1

I have this piece of code that I'd like to wrap in a function

indata <- data.frame(id = c(1L, 2L, 3L, 4L, 12L, 13L, 14L, 15L), 
                     fid = c(NA, 9L, 1L, 1L, 7L, 5L, 5L, 5L), 
                     mid = c(0L, NA, 2L, 2L, 6L, 6L, 6L, 8L))
library(data.table)
DT <- as.data.table(indata)

DT[, msib:=.(list(id)), by = mid][                                              
   ,msibs := mapply(setdiff, msib, id)][
   ,fsib  := .(list(id)), by = fid][
   ,fsibs := mapply(setdiff, fsib, id)][
   ,siblist  := mapply(union, msibs, fsibs)][
   ,c("msib","msibs", "fsib", "fsibs") := NULL] 

So far so good. Works as desired. Now it should be wrapped in a function, where I can pass alternative variable names (without quoting if possible), and here's my first try.

f <- function(DT, id, fid, mid) {

    DT[, msib:=.(list(id)), by = mid][                                              
       ,msibs := mapply(setdiff, msib, id)][
       ,fsib  := .(list(id)), by = fid][
       ,fsibs := mapply(setdiff, fsib, id)][
       ,siblist  := mapply(union, msibs, fsibs)][
       ,c("msib","msibs", "fsib", "fsibs") := NULL] 
}

I know this isn't working but lets look at the error it throws

indata2 <- indata
names(indata2) <- c("A", "B", "C")  # Give new names
DT2 <- as.data.table(indata2)

● Short problem 1: For the post on wrapping data.table code in a function, decide whether each statement agrees with it, answering yes or no and quoting the deciding words: (a) The first piece of code works the way the poster wants. (b) The poster wants alternative variable names passed only as quoted strings. (c) The new names given to indata2 are "A", "B", and "C".
● Short problem 2: Please carry on with the post on wrapping data.table code in a function, starting after its last line.

● Provided material:
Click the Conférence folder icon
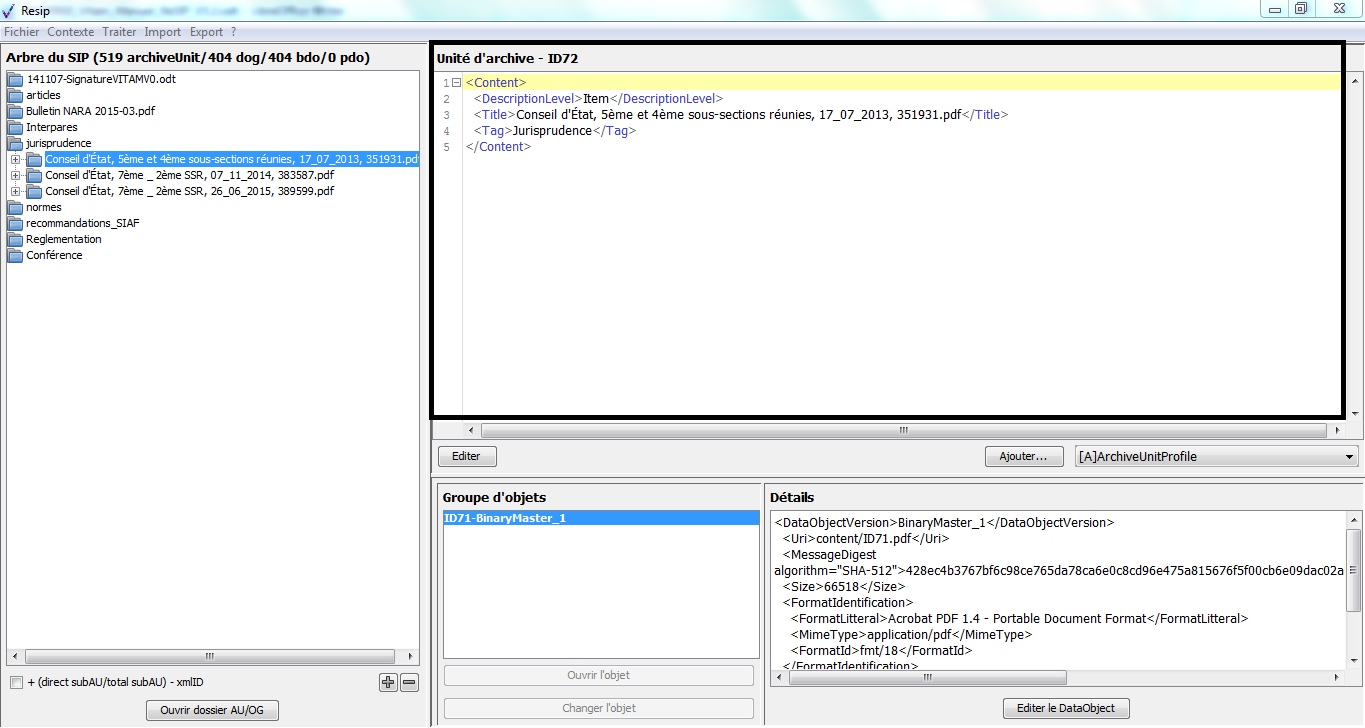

● Exercise answer 1:
(a) Yes: "So far so good. Works as desired."
(b) No: "(without quoting if possible)"
(c) Yes: "names(indata2) <- c("A", "B", "C")"

● Exercise answer 2:
f(DT2, A, B, C)

Error in as.vector(x, "list") : cannot coerce type 'closure' to vector of type 'list'

That makes sense. Now to make sure that the promises are evaluated correctly I tried this

f <- function(DT, id, fid, mid) {
    mid <- deparse(substitute(mid))
    id <- deparse(substitute(id))
    fid <- deparse(substitute(fid))

    DT[, msib:=.(list(id)), by = mid][                                              
       ,msibs := mapply(setdiff, msib, id)][
       ,fsib  := .(list(id)), by = fid][
       ,fsibs := mapply(setdiff, fsib, id)][
       ,siblist  := mapply(union, msibs, fsibs)][
       ,c("msib","msibs", "fsib", "fsibs") := NULL] 
}

That doesn't throw an error but also does not work. The output looks like this

f(DT2, A, B, C)
    A  B  C siblist
1:  1 NA  0        
2:  2  9 NA        
3:  3  1  2        
4:  4  1  2        
5: 12  7  6        
6: 13  5  6        
7: 14  5  6        
8: 15  5  8   

and the siblist column is empty which it shouldn't be and isn't when I run it manually. I also tried this version (converting it to character strings) to see if that worked:

f <- function(DT, id, fid, mid){
    mid <- as.character(substitute(mid))
    id <- as.character(substitute(id))
    fid <- as.character(substitute(fid))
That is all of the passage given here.